» Exercise task 1: Please rewrite the rows between the line holding "You are a computer-use" and the end of the rows, inclusive, swapping "price tag" for "price label" and keeping everything else unchanged. Leave out the pictures.

» Document section:
•••••
San Donato Tavarnelle
- Full name: San Donato Tavarnelle s.r.l.
- Founded: 2006; 19 years ago
- Ground: Stadio Gastone Brilli Peri, Montevarchi, Italy
- Capacity: 4500
- Chairman: Andrea Bacci
- Manager: Lamberto Magrini
- League: Serie D Group E
- 2023–24: Serie D Group B, 13th of 18
| Home colours | Away colours | Third colours |

= San Donato Tavarnelle =

Italian football club

San Donato Tavarnelle s.r.l. is an Italian association football club, based in San Donato in Poggio and Tavarnelle Val di Pesa, Tuscany that plays in Serie D. They first gained promotion to the Serie C in 2022, having won the 2021–22 Serie D Group E title.

== History ==
=== Foundation ===

The club was founded in 2006 after the merger of San Donato and Libertas Tavarnelle as Associazione Sportiva Dilettantistica San Donato Tavarnelle.

=== Serie D ===
In the season 2013–14 the team was promoted for the first time, from Eccellenza Tuscany/B to Serie D.

After a number of seasons in the top amateur league of Italy, the 2021–22 Serie D season saw San Donato Tavarnelle winning the Group E title, thus ensuring the small Tuscanian club a historical first promotion to professional football.
•••••
[Items from a data source]
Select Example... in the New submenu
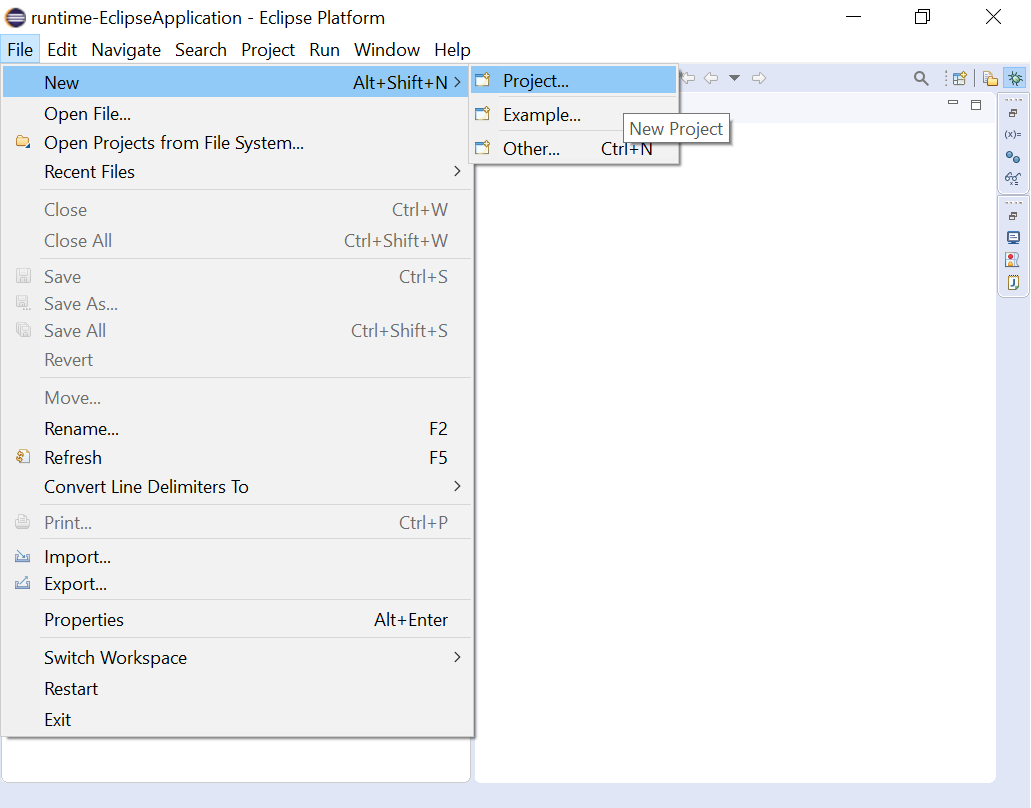This screenshot has height=808, width=1031. tap(541, 114)
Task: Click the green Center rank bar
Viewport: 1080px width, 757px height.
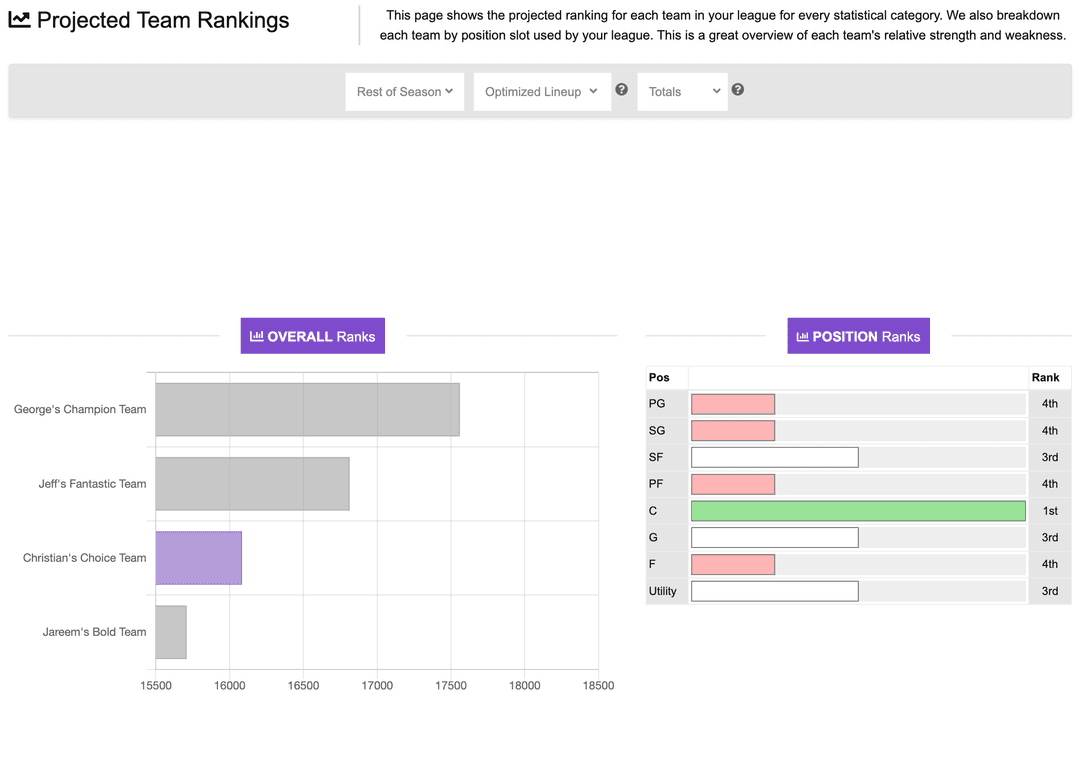Action: [857, 510]
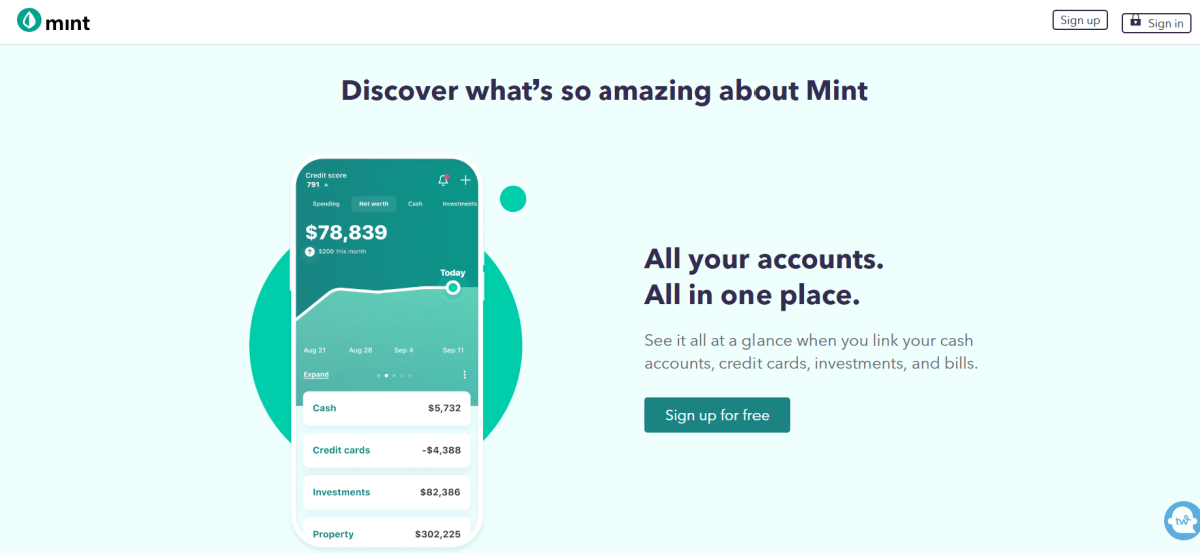Select the Spending tab in phone mockup
The height and width of the screenshot is (553, 1200).
click(326, 204)
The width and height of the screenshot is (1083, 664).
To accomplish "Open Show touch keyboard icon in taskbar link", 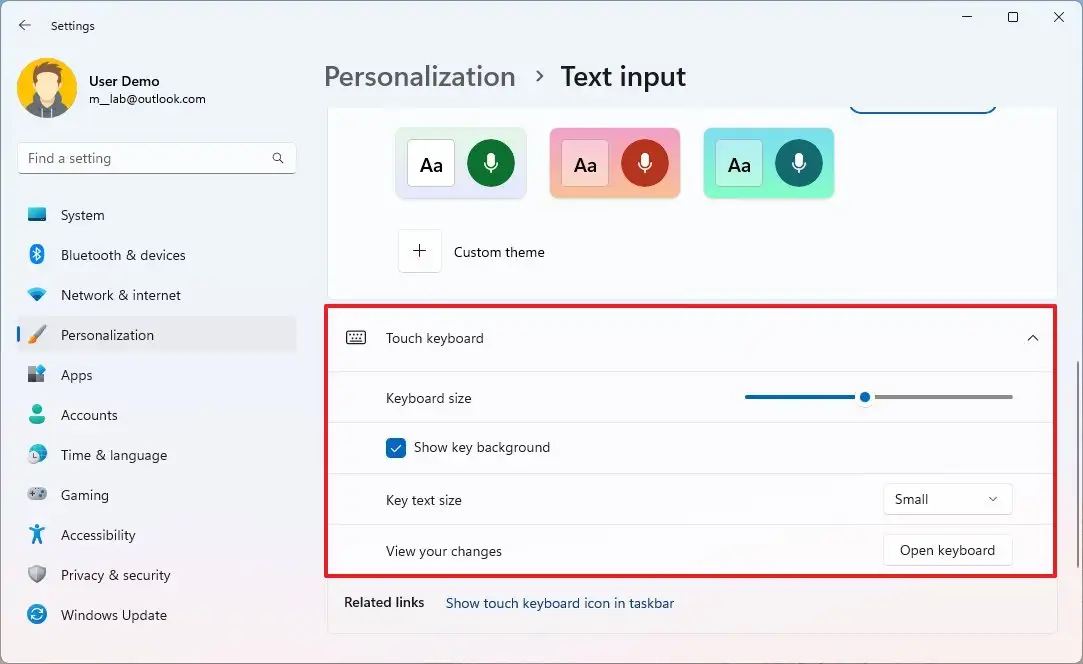I will 559,603.

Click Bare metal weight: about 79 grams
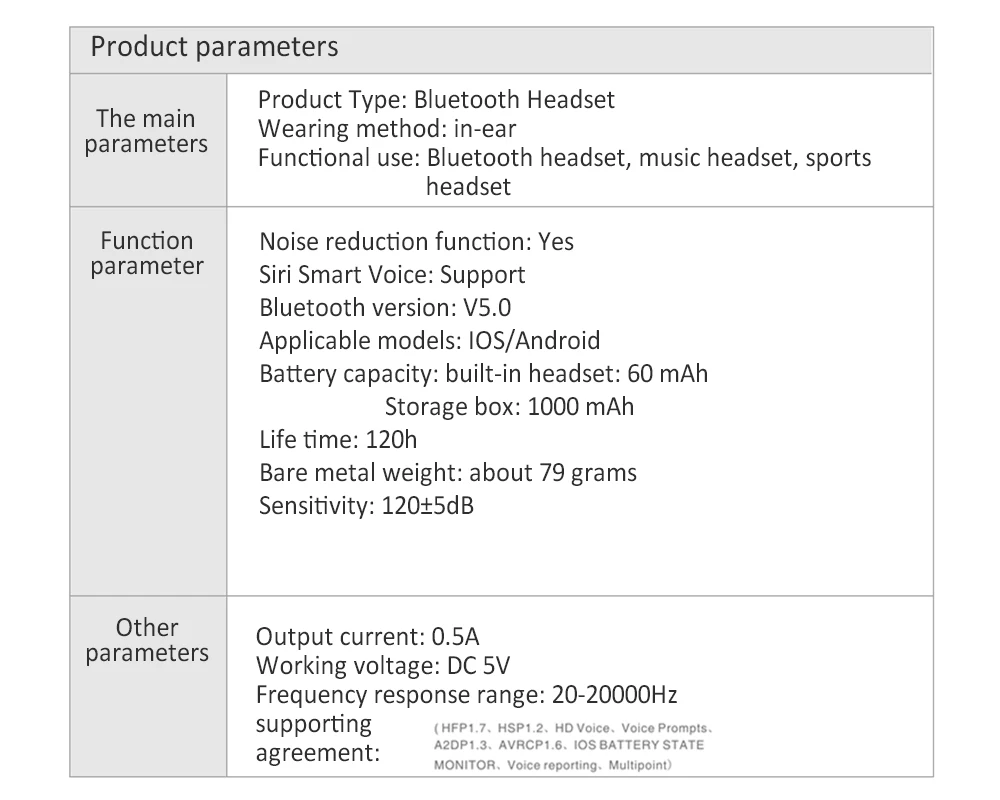448,473
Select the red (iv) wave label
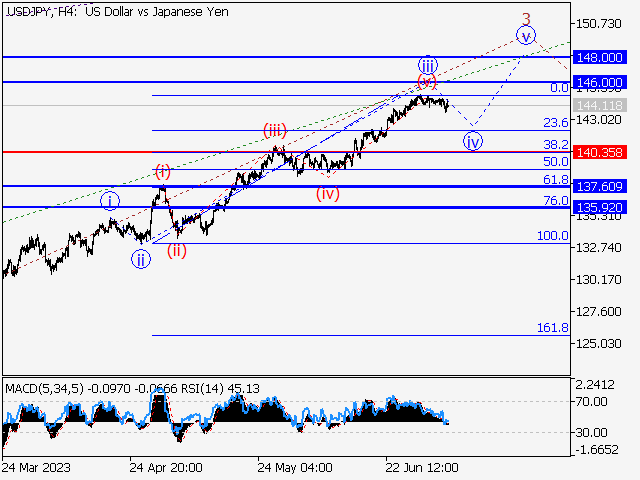640x480 pixels. pos(328,193)
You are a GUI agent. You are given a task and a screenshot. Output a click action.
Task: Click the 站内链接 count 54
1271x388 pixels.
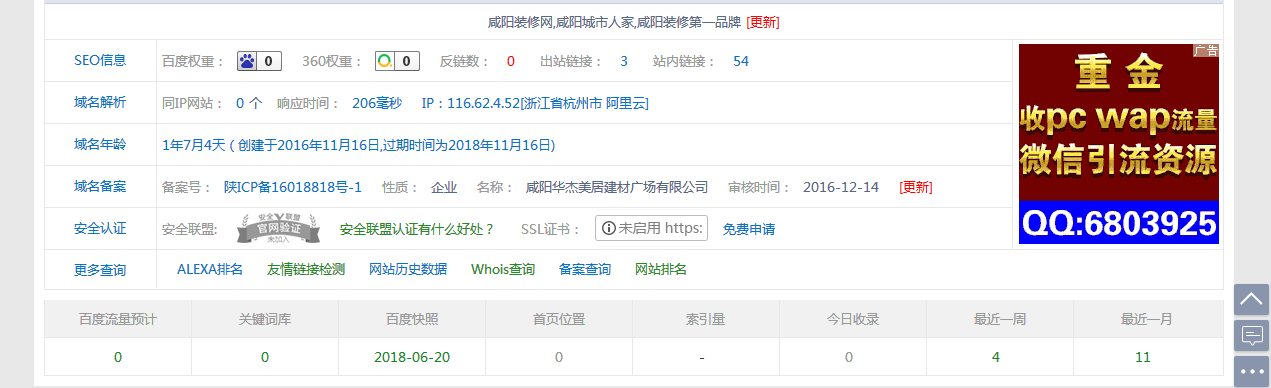[741, 61]
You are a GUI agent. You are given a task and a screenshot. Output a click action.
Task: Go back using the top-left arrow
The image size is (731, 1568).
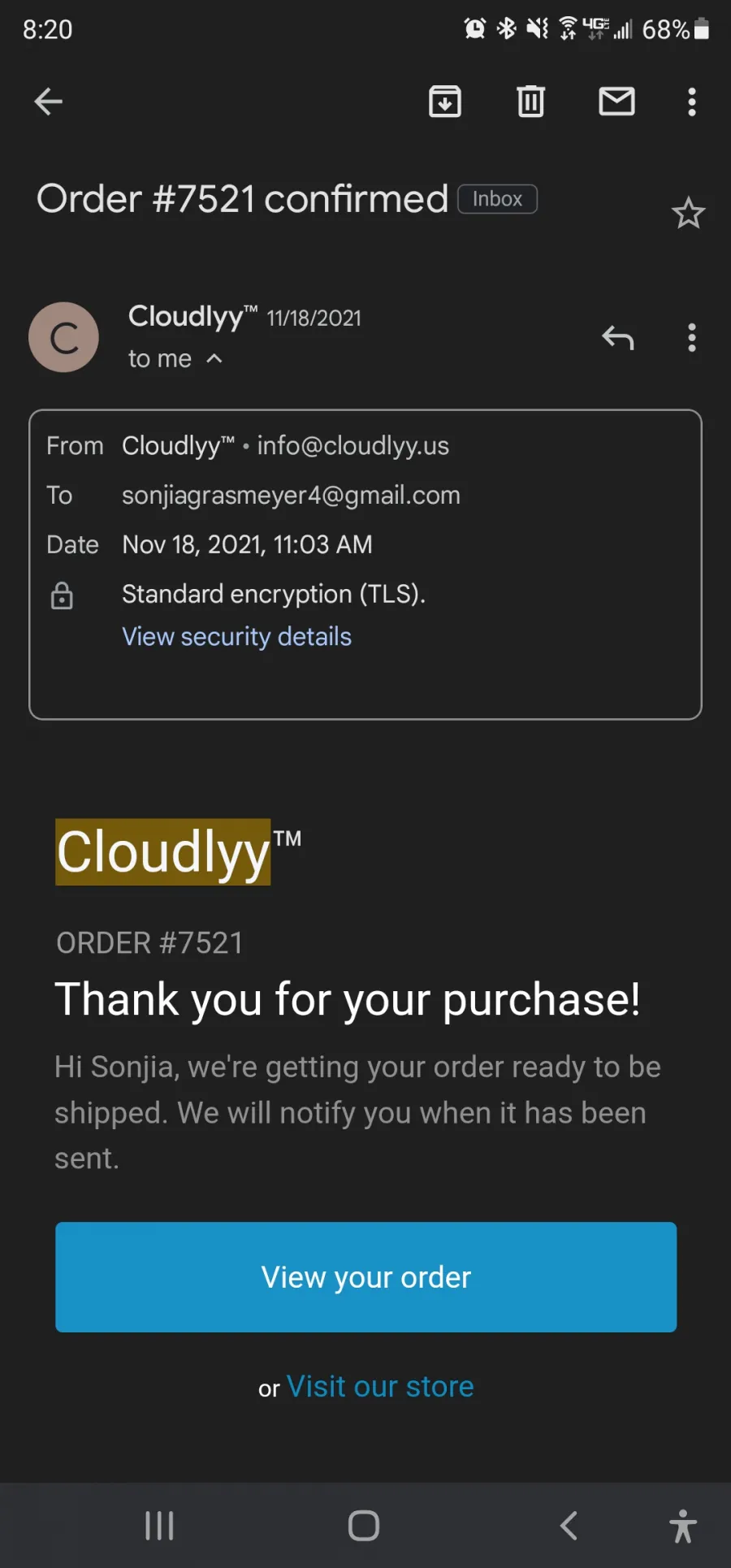coord(49,102)
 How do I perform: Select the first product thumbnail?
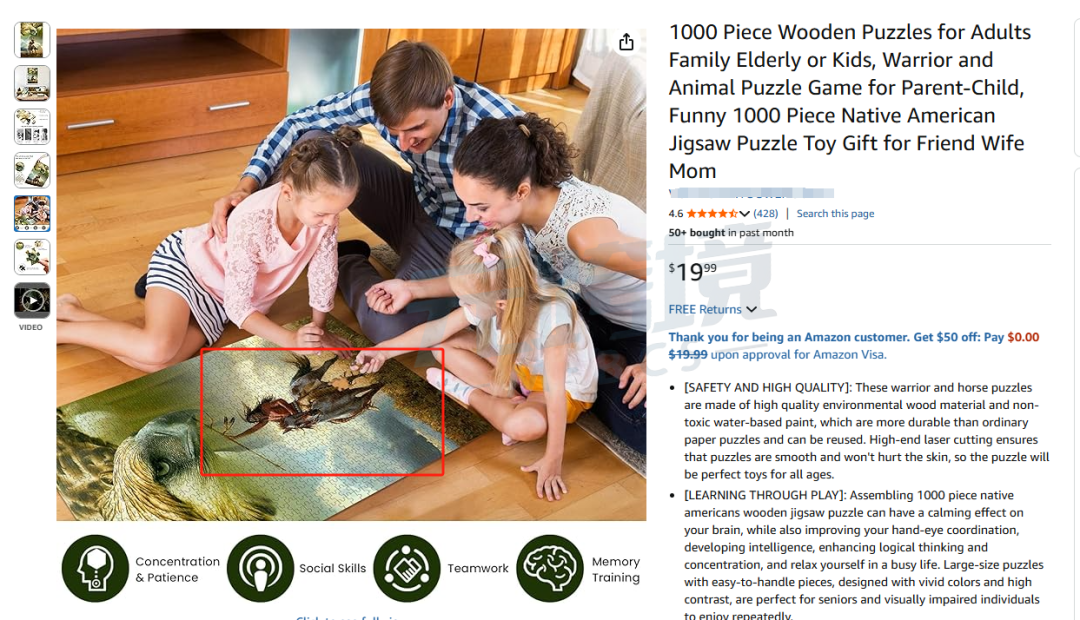point(32,40)
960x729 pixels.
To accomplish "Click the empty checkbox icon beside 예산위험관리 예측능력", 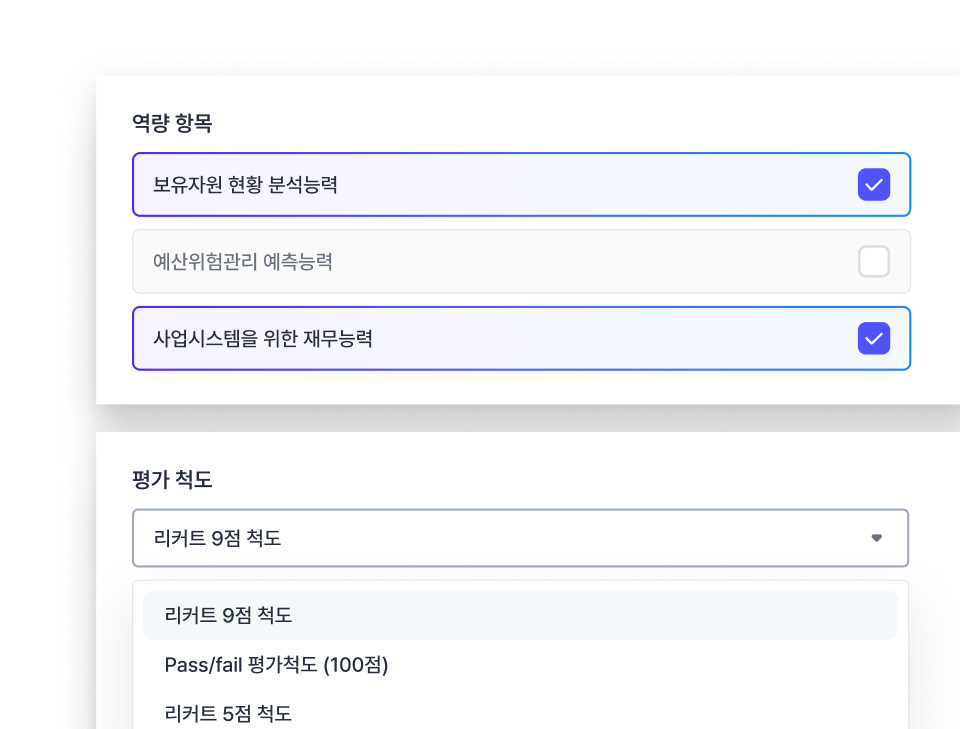I will pos(874,261).
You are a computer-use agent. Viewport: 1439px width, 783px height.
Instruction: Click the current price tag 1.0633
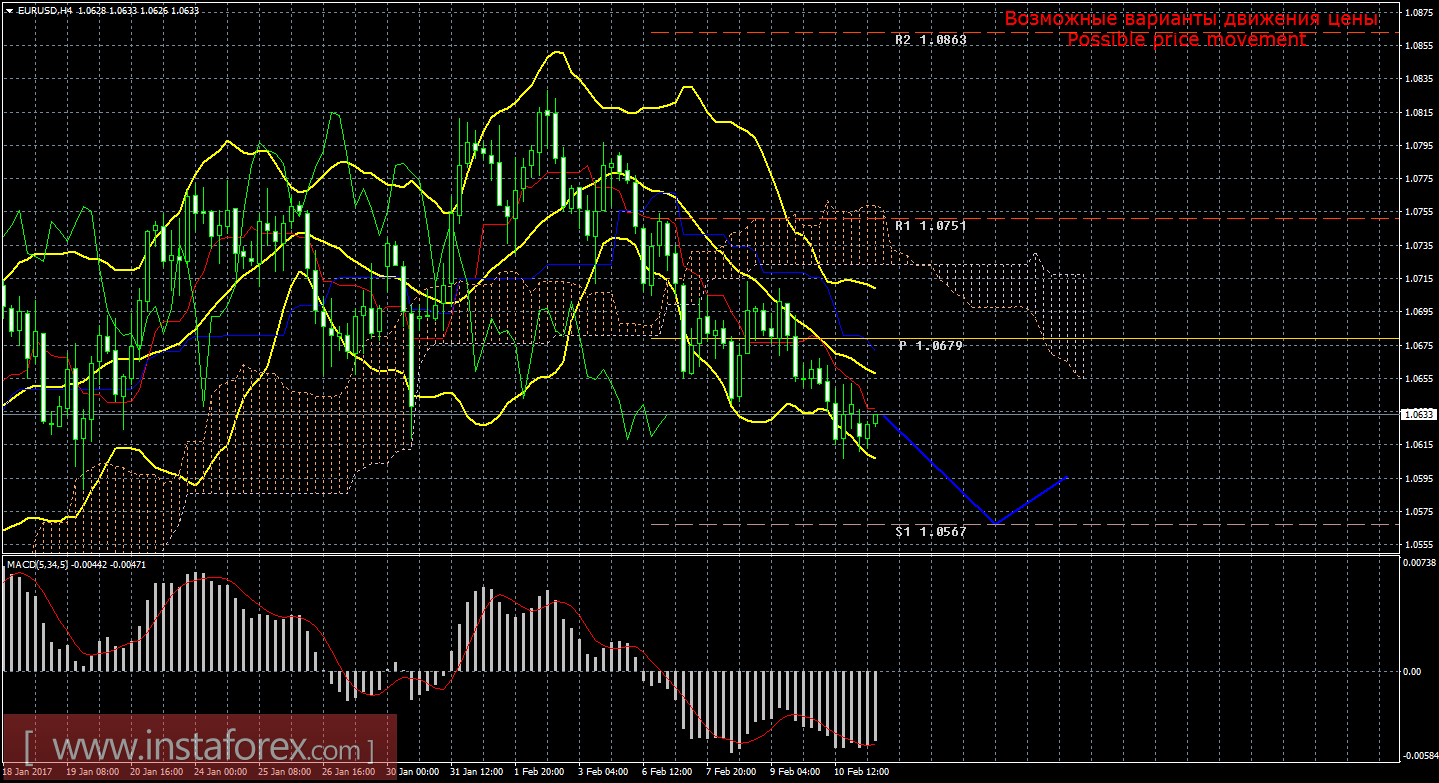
•••••
» Exercise task 2: According to the San Donato Tavarnelle article, which two clubs merged to form the club in 2006?

» Finished answer 1:
You are a computer-use agent. Viewport: 1439px width, 783px height.
Instruction: Click the current price label 1.0633

» Finished answer 2: San Donato and Libertas Tavarnelle.